### [TEXTAUSZUG]
So war das unabhängige Ruanda bis zum Genozid permanent von martialischen Drohungen der exilierten Eroberer-„Rasse“ bedroht – extremistische Hutu-Fraktionen konterten mit Drohungen und Propaganda in den regierungseigenen Medien gegen die innerhalb Ruandas verbliebenen Tutsi, sie massenhaft umzubringen, wenn die Invasion stattfinden sollte.
Die kam dann als Guerillakrieg durch die Rwandan Patriotic Front (RPF) seit Oktober 1990 von Uganda aus. Die Hutu-Extremisten organisierten sich ebenso seit 1990 unter dem Dach der herrschenden Hutu-Elite, die mehr und mehr mit der relativ gemäßigten Regierung von Präsident Habyarimana unzufrieden waren.
Von 1990-1993 kam es bereits zu einzelnen Massakern an einheimischen Tutsi. Die Realität des Guerillakrieges, beständige rassistische Propaganda und Gegenpropaganda führten zu einem Aufschaukeln der Situation. Die Angst vor neuer Unterdrückung durch eine Tutsi-Rückkehr half dabei, die Hutu-Massen für das Ziel der Hutu-Extremisten zu gewinnen. (19) Nur noch der Anlass zum Losschlagen fehlte. Der kam dann durch die bis heute ungeklärte Ermordung Habyarimanas, die propagandistisch sofort der Tutsi-Guerilla zugeschrieben wurde. Gleich danach begann der Genozid, rund 800.000 von etwas über 1 Mio. Tutsi in Ruanda wurden getötet.
Nur wer bei den Arbeiten der Genozid-ForscherInnen konsequent antimilitaristisch zwischen den Zeilen liest, erfährt quasi im Nebensatz, dass Kagames RPF (von Uganda hervorragend ausgestattet und militärisch der ruandischen Hutu-Armee weit überlegen) aus machtstrategischen Gründen bei weitem nicht so schnell vorrückte wie möglich, um den Genozid zu beenden.
Eine Machteroberung auf der Basis eines Genozids schien internationale Anerkennung zu versprechen! (20)
„Die RPF war Komplize der Gewalt in vielfacher Weise. Die RPF-Invasion war ein Schlüsselelement im gefährlichen Mix, der zum Genozid führte.
Sie verübte einen Gutteil der Gewalt während des Bürgerkriegs. RPF-Soldaten führten Rachemorde an Zehntausenden während und nach dem Genozid aus.

### [ARBEITSAUFTRAG 1]
Fassen Sie den Absatz des Textauszugs, der mit „Von 1990-1993 kam es bereits“ beginnt, als Stichpunktliste zusammen und behalten Sie dabei seine wesentlichen Fakten bei.
### [ARBEITSAUFTRAG 2]
Beantworten Sie anhand des Textauszugs die folgenden Fragen:
(a) Seit wann und von wo aus führte die Rwandan Patriotic Front (RPF) ihren Guerillakrieg?
(b) Wie viele Tutsi in Ruanda wurden im Genozid getötet?
(c) Was führten RPF-Soldaten laut dem Zitat während und nach dem Genozid aus?
### [ARBEITSAUFTRAG 3]
Geben Sie die Passage des Textauszugs von „Eine Machteroberung auf“ bis einschließlich „zum Genozid führte.“ wortgetreu wieder.
Stützen Sie sich ausschließlich auf den Textauszug.

### [QUELLDATEN]
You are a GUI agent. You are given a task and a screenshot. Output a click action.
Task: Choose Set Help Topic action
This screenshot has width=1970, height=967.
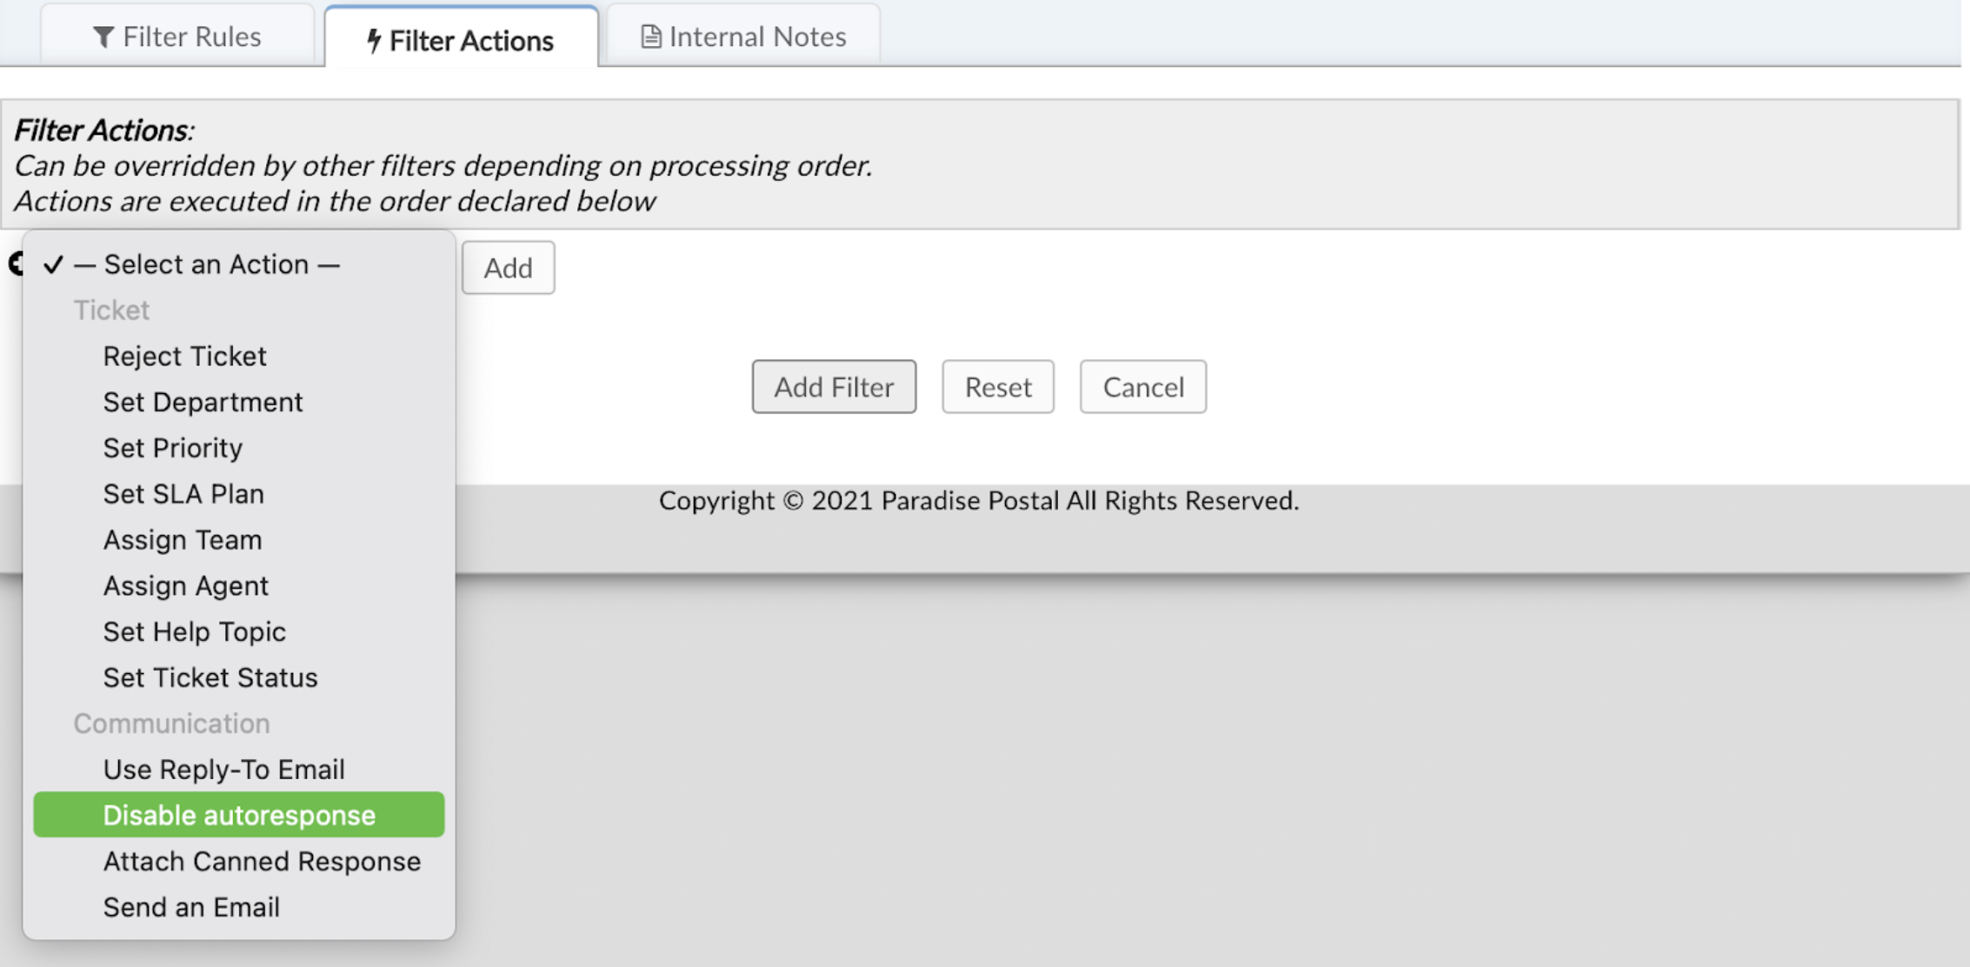[195, 632]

### [VOLLSTÄNDIGE ANTWORT 1]
- Zwischen 1990 und 1993 kam es bereits zu einzelnen Massakern an einheimischen Tutsi.
- Der Guerillakrieg sowie beständige rassistische Propaganda und Gegenpropaganda führten zu einem Aufschaukeln der Lage.
- Die Angst vor neuer Unterdrückung durch eine Rückkehr der Tutsi half, die Hutu-Massen für das Ziel der Hutu-Extremisten zu gewinnen.
- Den Anlass lieferte die bis heute ungeklärte Ermordung Habyarimanas, die propagandistisch sofort der Tutsi-Guerilla zugeschrieben wurde.
- Gleich danach begann der Genozid, und rund 800.000 von etwas über 1 Mio. Tutsi in Ruanda wurden getötet.

### [VOLLSTÄNDIGE ANTWORT 2]
(a) Seit Oktober 1990, von Uganda aus.
(b) Rund 800.000 von etwas über 1 Mio. Tutsi.
(c) Rachemorde an Zehntausenden.

### [VOLLSTÄNDIGE ANTWORT 3]
Eine Machteroberung auf der Basis eines Genozids schien internationale Anerkennung zu versprechen! (20)
„Die RPF war Komplize der Gewalt in vielfacher Weise. Die RPF-Invasion war ein Schlüsselelement im gefährlichen Mix, der zum Genozid führte.